I am usually able to maintain hope and trust that things will work out, but there are days when I get so frustrated and angry I just want to scream and rant and yell at every medical professional involved in my care.
It was almost 3 months ago that results from a biopsy showed that instead of being cancer free I actually had cancer AGAIN! From the initial conversations about treatment, I expected that I would have surgery within a month, but with the referral to Edmonton I knew it would take a bit longer, BUT not this long. Research shows that a delay past 6 weeks for oral cancer treatment can potentially worsen the prognosis which adds to the anxiety.
As well, it’s tiring dealing with the pain, the fatigue, the difficulty in eating. It’s such an exhausting, frustrating and frightening time.

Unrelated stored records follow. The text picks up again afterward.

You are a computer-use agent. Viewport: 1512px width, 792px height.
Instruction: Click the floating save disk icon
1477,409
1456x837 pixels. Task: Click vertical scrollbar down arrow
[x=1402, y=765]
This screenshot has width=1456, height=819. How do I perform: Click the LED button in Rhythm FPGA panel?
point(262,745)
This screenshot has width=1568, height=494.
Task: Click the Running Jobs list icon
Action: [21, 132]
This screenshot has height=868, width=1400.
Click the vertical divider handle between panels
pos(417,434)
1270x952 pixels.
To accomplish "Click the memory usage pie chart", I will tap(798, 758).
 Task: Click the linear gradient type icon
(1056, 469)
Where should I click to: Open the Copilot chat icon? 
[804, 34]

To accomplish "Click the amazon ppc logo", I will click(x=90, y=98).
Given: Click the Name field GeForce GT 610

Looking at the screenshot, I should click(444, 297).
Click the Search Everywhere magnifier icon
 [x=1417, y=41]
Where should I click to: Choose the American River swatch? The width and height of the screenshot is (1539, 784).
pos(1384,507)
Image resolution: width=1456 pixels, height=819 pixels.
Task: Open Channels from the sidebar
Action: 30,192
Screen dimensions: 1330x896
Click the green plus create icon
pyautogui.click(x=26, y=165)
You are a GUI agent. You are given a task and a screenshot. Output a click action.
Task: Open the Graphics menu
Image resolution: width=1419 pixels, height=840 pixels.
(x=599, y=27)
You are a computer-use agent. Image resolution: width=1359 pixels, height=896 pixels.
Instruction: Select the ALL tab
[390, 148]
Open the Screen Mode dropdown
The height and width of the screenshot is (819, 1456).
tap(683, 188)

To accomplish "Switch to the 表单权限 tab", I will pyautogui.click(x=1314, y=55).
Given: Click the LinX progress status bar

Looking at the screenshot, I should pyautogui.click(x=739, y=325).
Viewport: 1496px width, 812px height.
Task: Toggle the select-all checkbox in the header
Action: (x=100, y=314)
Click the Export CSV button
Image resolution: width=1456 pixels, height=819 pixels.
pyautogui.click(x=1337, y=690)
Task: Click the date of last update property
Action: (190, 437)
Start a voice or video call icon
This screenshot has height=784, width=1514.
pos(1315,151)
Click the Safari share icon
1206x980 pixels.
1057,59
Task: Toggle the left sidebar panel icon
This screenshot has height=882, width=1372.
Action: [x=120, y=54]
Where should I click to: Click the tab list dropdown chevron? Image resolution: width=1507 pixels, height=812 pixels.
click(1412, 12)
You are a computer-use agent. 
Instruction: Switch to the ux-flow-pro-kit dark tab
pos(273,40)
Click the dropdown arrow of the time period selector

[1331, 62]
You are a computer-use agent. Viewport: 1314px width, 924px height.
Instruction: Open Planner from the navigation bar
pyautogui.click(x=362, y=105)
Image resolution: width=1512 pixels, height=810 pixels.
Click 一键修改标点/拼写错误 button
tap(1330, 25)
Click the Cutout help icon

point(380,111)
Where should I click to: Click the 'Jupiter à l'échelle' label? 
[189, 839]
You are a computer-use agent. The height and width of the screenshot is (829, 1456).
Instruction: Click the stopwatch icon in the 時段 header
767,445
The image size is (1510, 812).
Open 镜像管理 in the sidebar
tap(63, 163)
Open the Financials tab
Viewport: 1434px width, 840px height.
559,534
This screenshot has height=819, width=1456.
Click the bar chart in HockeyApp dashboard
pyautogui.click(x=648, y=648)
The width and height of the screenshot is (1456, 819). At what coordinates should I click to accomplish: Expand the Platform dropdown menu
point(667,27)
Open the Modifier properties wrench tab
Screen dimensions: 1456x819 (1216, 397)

And … don’t give me false hope. I left the appointment with the surgeon so encouraged. He was going to get the surgery paperwork ready for my signature so it could be put in immediately. I was going to get the scan I needed right aways. I would probably have surgery the end of August. If I had any other questions, just get in touch. Ha! What a joke. Surgery paperwork – still haven’t seen it. Scan – don’t know where the requisition went, or if it’s even been sent. Surgery date – VERY unlikely. Get in touch – have done that twice and so far no one as returned the call.
There’s no option other than to keep waiting, but as my nieces said when they were much younger, “IT’S NOT FAIR!”